Villegas told the Sun-Times last week that Latino representation is lacking in the mayor’s office and other agencies including the police department.
Lightfoot said during a news conference Thursday that she doesn’t think Villegas’ evaluation is “accurate,” though she appreciates Villegas’ “focus on making sure that there’s diversity.”
“I’m going to have to just disagree with my friend Alderman Villegas,” Lightfoot said last week, adding the city is looking for opportunities to “bring more people of color into the administration.”
The mayor said she would “challenge” Villegas to find a mayor’s office staff more diverse than hers. “You’re not going to find it,” she said.

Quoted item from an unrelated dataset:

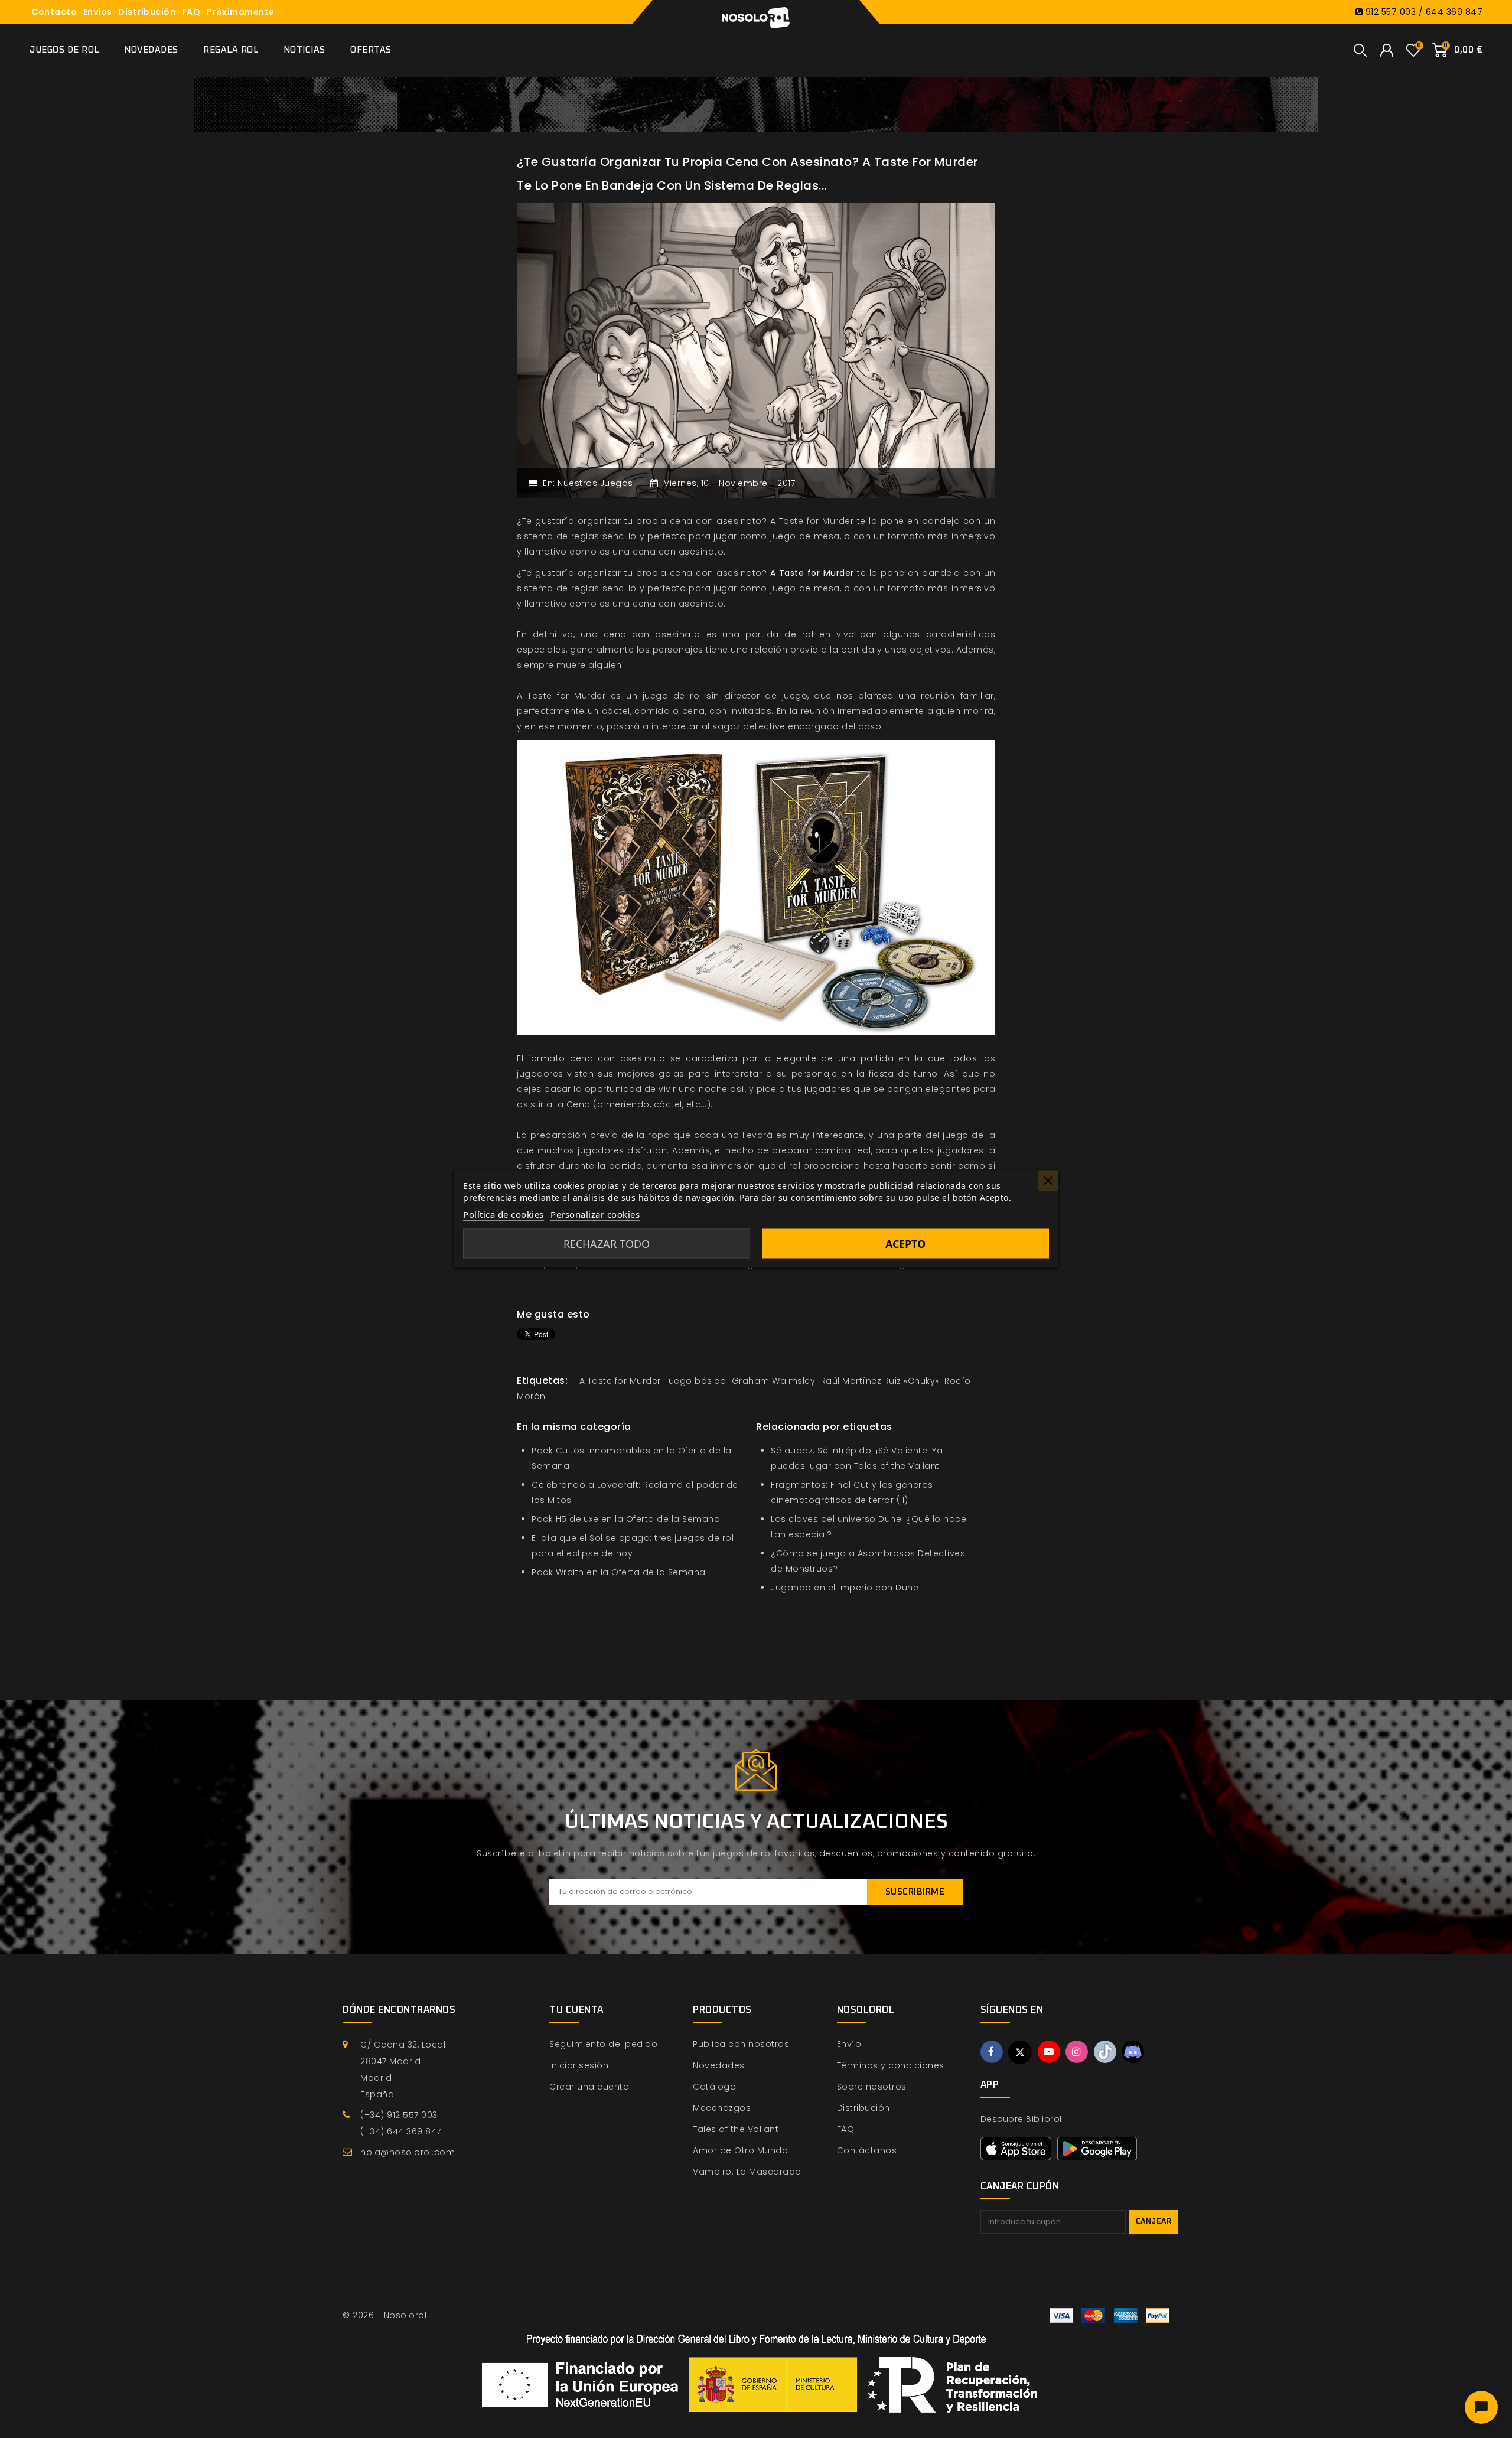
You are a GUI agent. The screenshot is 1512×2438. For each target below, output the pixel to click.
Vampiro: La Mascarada (747, 2172)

Villegas said he will also continue pushing for a guaranteed income program as part of the 2022 budget. A resolution (R2021-213) Villegas introduced in February calling for a guaranteed income program received initial support from aldermen.
But earlier this year, on the same day Villegas hosted a committee hearing to discuss his guaranteed income plan, the City Council’s Subcommittee on Reparations held its inaugural meeting. Ald. Jason Ervin (28), who chairs the Aldermanic Black Caucus, said that as Chicago is dealing with reparations, “there's no way in hell we can support direct payments to anybody other than American descendants of slaves.”
Ervin in April quickly sent to the City Council's rules committee an ordinance (O2021-1564) Villegas proposed to officially establish the guaranteed income program. Villegas proposed using $30 million in federal stimulus dollars from the American Rescue Plan to send as many as 12 monthly payments of $500 to 5,000 families.
Villegas’ guaranteed income proposal was re-referred to the City Council’s budget committee last month. While the City Clerk’s office does not list any additional sponsors on Villegas’ ordinance that would create the program, his resolution calling for such a program has six additional aldermanic sponsors.